What builders should take from this

For teams building agentic finance, the design question should be blunt.

Who is accountable for this agent's action?

What is the agent allowed to do?

What can be proven privately?

Those questions should sit close to the product architecture, not at the edge of compliance review after everything else is built. Agent permissions, payment authority, credential access, and audit trails are not minor settings once agents can move money or interact with financial services.

The safer pattern is to build around verifiable delegation from the start. Let the principal define the scope. Let the agent present proof. Let the service verify the proof without collecting raw data it does not need. Keep enough evidence for accountability, but do not turn every agent interaction into another place where sensitive credentials are copied and stored.

This is also how agentic finance can stay usable. If every transaction requires a full manual review, agents lose much of their value. If every action is trusted blindly, the risk becomes unacceptable. Proof-based identity gives builders a middle path: automation with constraints, privacy with accountability, and delegation with evidence.

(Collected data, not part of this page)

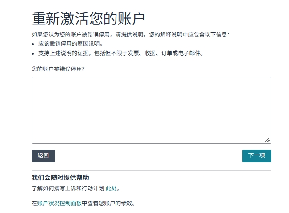Click the 您的账户被错误停用? field label
This screenshot has height=213, width=289.
point(58,69)
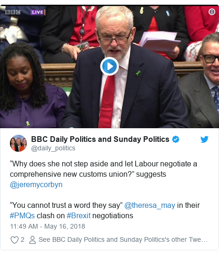
Task: Open the BBC Daily Politics profile avatar
Action: (x=18, y=143)
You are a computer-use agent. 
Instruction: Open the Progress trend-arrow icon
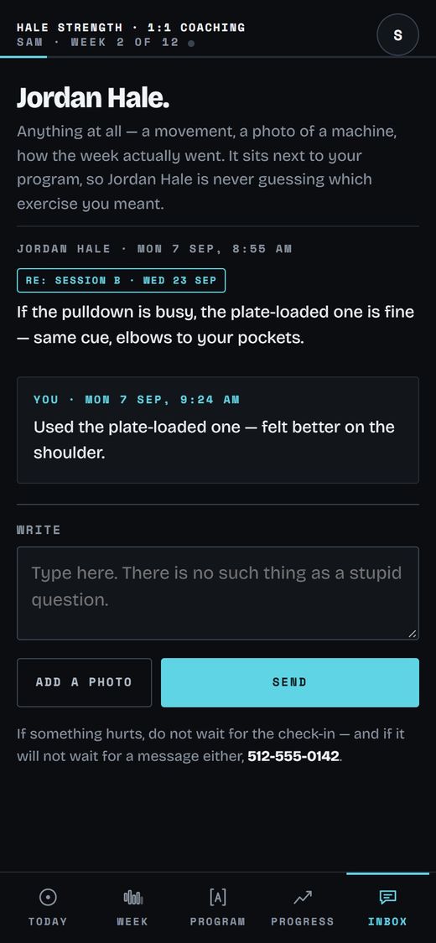pyautogui.click(x=303, y=898)
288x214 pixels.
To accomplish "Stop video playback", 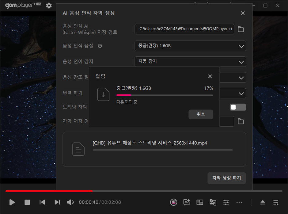I will pos(27,202).
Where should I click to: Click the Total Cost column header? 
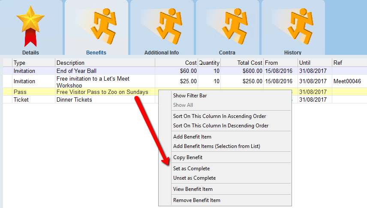point(250,63)
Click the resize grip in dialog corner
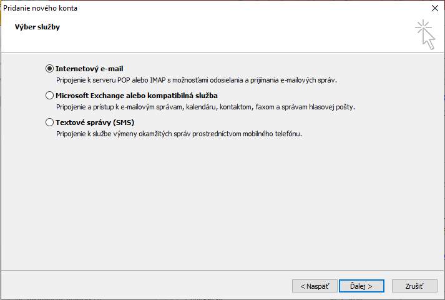The image size is (445, 300). tap(441, 296)
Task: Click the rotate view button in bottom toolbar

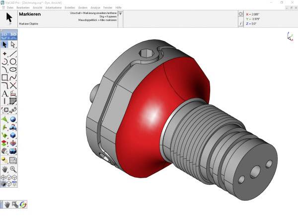Action: pyautogui.click(x=23, y=204)
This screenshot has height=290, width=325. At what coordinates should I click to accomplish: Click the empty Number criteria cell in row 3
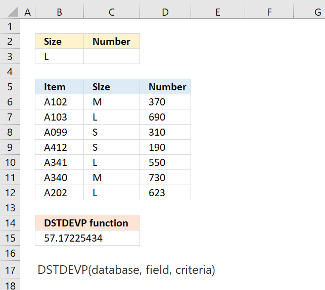coord(112,56)

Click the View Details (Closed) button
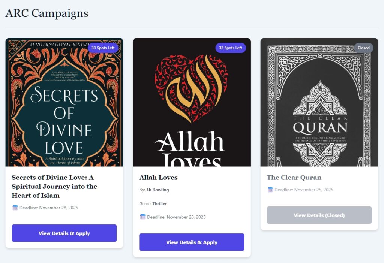point(319,215)
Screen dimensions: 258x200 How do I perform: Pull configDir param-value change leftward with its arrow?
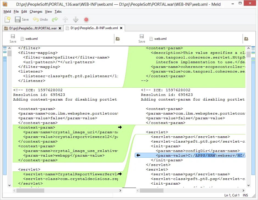[x=138, y=155]
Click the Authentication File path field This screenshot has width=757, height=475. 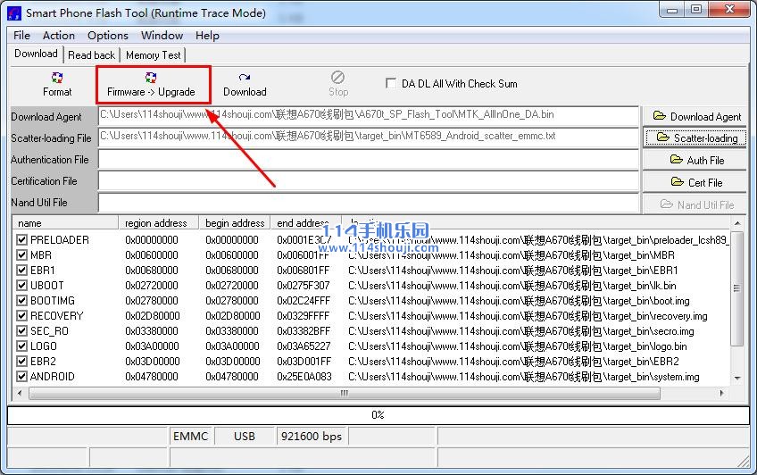pyautogui.click(x=369, y=160)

Agents should carry proofs, not raw credentials

The next phase of agentic finance will not be defined only by smarter models or smoother payment flows. It will be defined by whether the systems around agents can answer basic trust questions without forcing users to expose everything.

Privacy is part of that answer. It limits unnecessary disclosure.

But agentic finance needs more than privacy. It needs identity that can be verified, authorization that can be scoped, intent that can be checked, payments that can be bounded, and reputation that can travel without turning into surveillance.

That is the case for proof-based identity.

AI agents should not carry raw identity or financial credentials from service to service. They should carry proofs: proof of principal, proof of certification, proof of payment authority, proof of intent, and proof of reputation.

The agent economy will need many layers: payments, account access, policy controls, user experience, risk systems, and audit trails. But underneath all of them is a simple requirement: when an agent acts, the system should be able to prove why that action was allowed, who stands behind it, and what stayed private.

That is the trust layer agentic finance still needs.